The littlest liar was aged just eight months, researchers said.
About a quarter understand deception by ten months, rising to half at 17 months.
They become more expert, creative and frequent at lying by three.
The findings are from University of Bristol researchers who questioned parents of more than 750 children in the UK, US, Australia and Canada.
Of these, 130 parents reported children engaged in 16 deception types before 47 months.
These included pretending not to hear to avoid doing something and hiding things so a rival could not have them.
Other tricks were denial, doing forbidden activities in secret, making an excuse, exaggeration and understatement.
They also left out details on purpose and used distraction.
Researcher Elena Hoicka said: “It was fascinating to uncover how children’s understanding and usage of deception evolves from a surprisingly young age and builds in their first years so they become quite adept ‘little liars’.
“From two years, deception tends to be action-based, or require only basic spoken responses, like pretending not to hear their parent say ‘time to tidy up’, hiding things from others, or denial — such as eating chocolate but shaking head to say ‘no’ when asked if they ate chocolate.
“It could extend to doing forbidden activities in secret — for example looking in a bag they were told not to look in when no one is apparently watching.

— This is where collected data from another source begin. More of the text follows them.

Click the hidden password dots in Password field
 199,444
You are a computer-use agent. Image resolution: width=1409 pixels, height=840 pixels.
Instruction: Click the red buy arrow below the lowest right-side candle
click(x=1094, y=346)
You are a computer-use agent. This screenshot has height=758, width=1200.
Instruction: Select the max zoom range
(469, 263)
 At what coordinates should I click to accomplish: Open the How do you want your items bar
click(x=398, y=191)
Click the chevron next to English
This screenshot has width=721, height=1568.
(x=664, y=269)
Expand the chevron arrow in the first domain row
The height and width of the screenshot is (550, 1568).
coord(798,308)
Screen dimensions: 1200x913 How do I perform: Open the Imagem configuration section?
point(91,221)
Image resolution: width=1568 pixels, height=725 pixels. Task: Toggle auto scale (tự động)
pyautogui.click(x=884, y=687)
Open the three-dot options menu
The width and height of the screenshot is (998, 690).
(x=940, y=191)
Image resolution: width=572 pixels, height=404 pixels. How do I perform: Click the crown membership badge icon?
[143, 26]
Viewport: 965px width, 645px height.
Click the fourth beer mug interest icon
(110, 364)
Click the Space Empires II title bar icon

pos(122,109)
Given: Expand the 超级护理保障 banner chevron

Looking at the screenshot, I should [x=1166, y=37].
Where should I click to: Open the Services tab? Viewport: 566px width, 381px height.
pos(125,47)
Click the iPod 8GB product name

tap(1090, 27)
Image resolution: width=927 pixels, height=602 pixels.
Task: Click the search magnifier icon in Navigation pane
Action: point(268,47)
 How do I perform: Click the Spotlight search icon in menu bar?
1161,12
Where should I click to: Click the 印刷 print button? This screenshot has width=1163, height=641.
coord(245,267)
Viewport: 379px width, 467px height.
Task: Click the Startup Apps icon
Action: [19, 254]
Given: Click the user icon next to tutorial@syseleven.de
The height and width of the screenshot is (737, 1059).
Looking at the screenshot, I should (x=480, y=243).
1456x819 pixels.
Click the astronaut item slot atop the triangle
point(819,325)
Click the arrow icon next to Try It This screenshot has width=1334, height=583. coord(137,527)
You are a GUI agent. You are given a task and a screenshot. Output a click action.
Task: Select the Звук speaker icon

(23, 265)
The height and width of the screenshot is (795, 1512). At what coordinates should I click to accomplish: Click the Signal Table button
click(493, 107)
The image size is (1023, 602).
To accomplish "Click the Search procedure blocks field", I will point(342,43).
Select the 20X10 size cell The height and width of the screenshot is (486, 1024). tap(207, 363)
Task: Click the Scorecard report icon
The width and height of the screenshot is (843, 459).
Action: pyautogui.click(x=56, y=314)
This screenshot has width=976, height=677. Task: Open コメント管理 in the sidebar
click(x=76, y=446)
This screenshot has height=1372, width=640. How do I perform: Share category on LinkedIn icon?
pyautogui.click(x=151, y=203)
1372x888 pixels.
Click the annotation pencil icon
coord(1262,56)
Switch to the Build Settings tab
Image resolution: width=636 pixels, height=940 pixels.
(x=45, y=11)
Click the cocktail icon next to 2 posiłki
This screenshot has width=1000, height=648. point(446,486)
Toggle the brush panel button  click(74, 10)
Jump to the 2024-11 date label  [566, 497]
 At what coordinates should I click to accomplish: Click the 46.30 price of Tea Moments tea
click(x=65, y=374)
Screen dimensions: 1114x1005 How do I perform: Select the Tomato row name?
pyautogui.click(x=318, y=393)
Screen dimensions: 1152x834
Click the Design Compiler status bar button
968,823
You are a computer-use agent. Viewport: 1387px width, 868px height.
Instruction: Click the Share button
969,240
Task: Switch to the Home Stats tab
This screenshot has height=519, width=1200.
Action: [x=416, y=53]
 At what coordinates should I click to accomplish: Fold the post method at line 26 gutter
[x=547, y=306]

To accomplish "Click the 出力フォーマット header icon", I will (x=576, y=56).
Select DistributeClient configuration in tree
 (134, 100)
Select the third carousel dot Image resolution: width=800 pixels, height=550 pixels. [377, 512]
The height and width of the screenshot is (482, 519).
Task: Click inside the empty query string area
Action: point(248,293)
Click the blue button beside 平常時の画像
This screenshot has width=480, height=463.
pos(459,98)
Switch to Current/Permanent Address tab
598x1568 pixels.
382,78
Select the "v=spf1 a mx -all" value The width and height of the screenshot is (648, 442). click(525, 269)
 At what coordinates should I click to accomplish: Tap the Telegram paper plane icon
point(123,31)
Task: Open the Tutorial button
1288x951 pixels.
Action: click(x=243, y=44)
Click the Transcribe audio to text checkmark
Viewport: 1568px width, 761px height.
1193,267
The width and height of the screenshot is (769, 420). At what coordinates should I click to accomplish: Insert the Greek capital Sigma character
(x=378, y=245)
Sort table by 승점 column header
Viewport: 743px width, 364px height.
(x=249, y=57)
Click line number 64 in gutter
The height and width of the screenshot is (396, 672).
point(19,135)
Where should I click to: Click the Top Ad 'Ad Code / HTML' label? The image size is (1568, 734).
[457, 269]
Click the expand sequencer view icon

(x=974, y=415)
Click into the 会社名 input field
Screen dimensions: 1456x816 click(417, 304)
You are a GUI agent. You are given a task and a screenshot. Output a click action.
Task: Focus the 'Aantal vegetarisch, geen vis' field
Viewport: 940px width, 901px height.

Or they’d make excuses such as claiming to need the toilet when asked to tidy up.”
Prof Hoicka added: “Parents can be reassured deception is entirely normal in toddler development.
“They can also look at our findings to know which types of deception to expect by age, so they can better understand and communicate with their children in order to stay one step ahead of their deceit.”
Co-researcher Jennifer Saul, from Canada’s University of Waterloo, said: “Philosophers have long reflected on the morality of human deception, but always focused on adults deceiving one another.
“This study shows just how much complexity gets overlooked by that focus.”